We gathered around the terrarium as Mr. Belt carefully cupped Stickzilla in his hand, separating her from the special leaf dotted with her eggs, and set her down in the newspaper shreds below. Then he pinched off the leaf.
“No—” gasped Staci, watching Mr. Belt light a Bunsen burner. Desperately, she grabbed Kanga’s hand, as if he might spring to the eggs’ rescue. “Wait, Mr. Belt!”
But Kanga just froze, hand-in-hand with Staci, as Mr. Belt fed Stickzilla’s leaf to the flame until all that remained was a blackened stem. He wetted the stem between his lips, then turned to my brother, assessing Kanga’s game-day shirt, which had come untucked. Mr. Belt pushed the baby-blue shirttail down the back of Kanga’s yellow pants. “Kanga,” he said, “for your sake, for the team’s sake, get your game face on.”
It was then that Staci finally let go of my brother to cover her eyes as she wept.
“Everybody needs to get their game face on.” Mr. Belt straightened Kanga’s bowtie. “And a game uniform. You’ll need one of those before you call yourself a Bird. Get your game uniform from Brooke.”
“Who’s that?” blurted Kanga, shocking Mr. Belt with his suddenly aggressive tone. “Who’s Brooke?”
“Are you joking? She’s the manager, Kanga. You and Brooke have a date after school in the equipment room. Don’t keep a lady waiting.”
Perhaps Kanga’s game-day clothes had given rise to this new attitude.
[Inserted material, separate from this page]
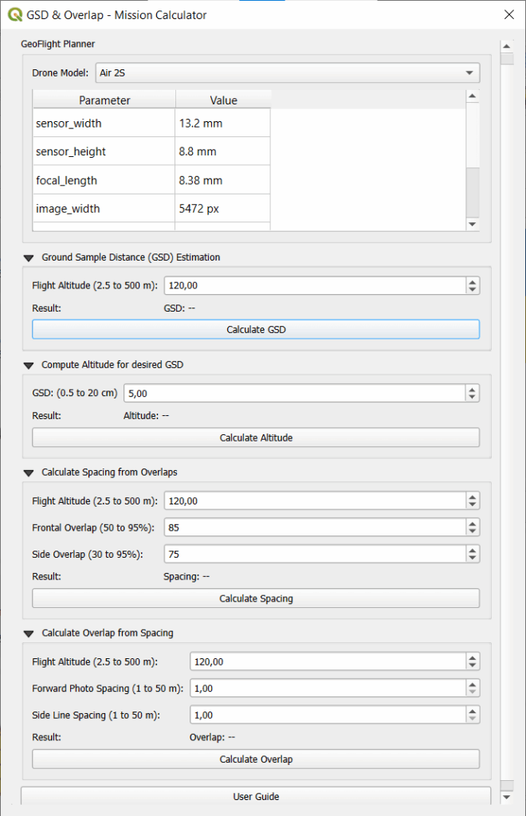
Task: Run the Calculate Overlap action
Action: tap(256, 759)
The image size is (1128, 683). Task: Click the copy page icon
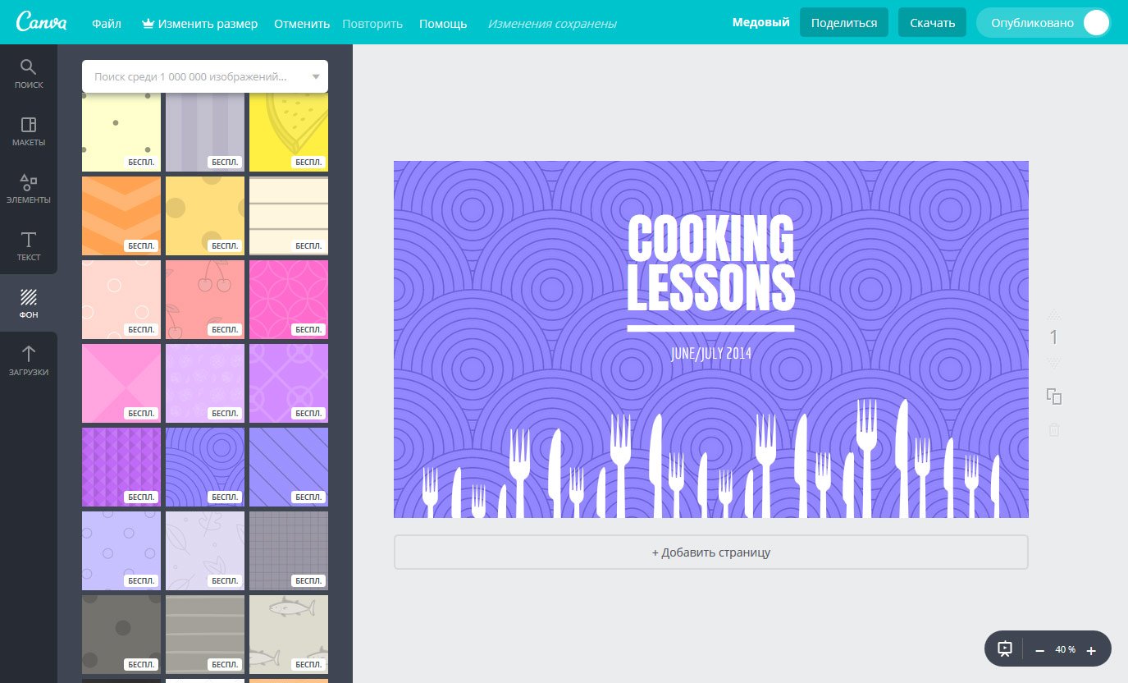pos(1054,397)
This new swagger. Dare I say, this new arrogance. Throughout the day, Kanga took every opportunity to look at himself. A window. A trophy case. A mirror inside a girl’s locker. Not only that: Kanga raised his hand in social studies.
“Kanga? Really?” said Mrs. Galvin, perplexed.
“The answer is canoes made of cedar bark.”
“Right!” she said, and added, “Mr. Livery.”
Mr. Livery indeed. When the final bell rang, Kanga strutted down the hallway near the Cave, anticipating yet another new article of clothing: his game uniform. I followed behind. Brooke sat beside the sports equipment room door, typing away on her laptop. She also wore a button-down shirt and tie for game day, and had spruced herself even further with a black vest dotted ad nauseam with red hearts. My fan clicked on.
“I want number thirty-two,” said Kanga.
Brooke ignored him. Her face jiggled as she typed, the chubs of fat below her eyes, the things people called “cheekbones” but that in robots are tiny pockets of air. I imagined puncturing Brooke’s cheekbones with a toothpick and sucking out whatever was inside.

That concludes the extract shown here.